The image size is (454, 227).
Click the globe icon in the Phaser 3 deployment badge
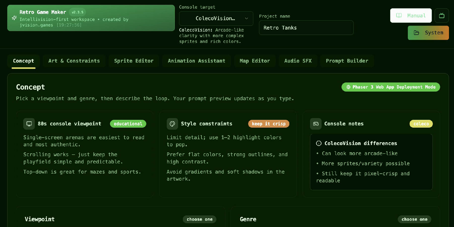tap(349, 87)
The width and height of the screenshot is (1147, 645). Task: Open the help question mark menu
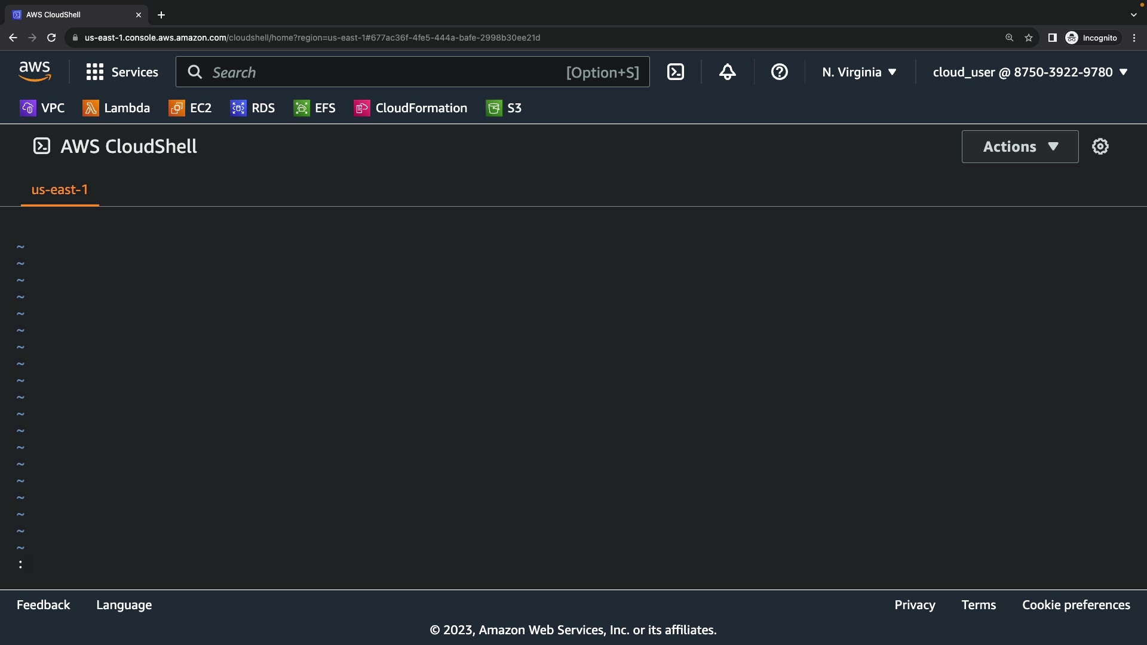tap(779, 72)
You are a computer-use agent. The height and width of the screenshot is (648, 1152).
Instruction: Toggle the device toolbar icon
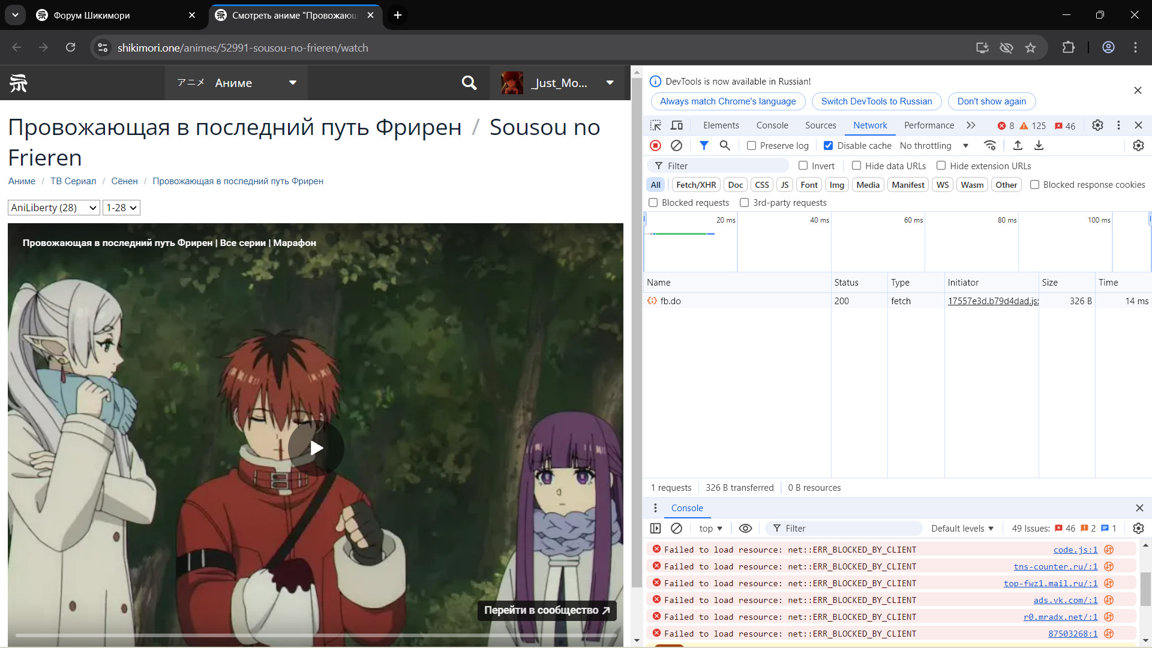point(677,125)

Task details:
If a record holds a picture, skip the picture and write out everything else exactly.

Solution to this exercise:
The image size is (454, 227).
Click the globe icon in the Phaser 3 deployment badge
tap(349, 87)
The width and height of the screenshot is (1147, 645). Task: Open the help question mark menu
tap(779, 72)
You are a computer-use agent. The height and width of the screenshot is (648, 1152).
Instruction: Toggle the device toolbar icon
point(677,125)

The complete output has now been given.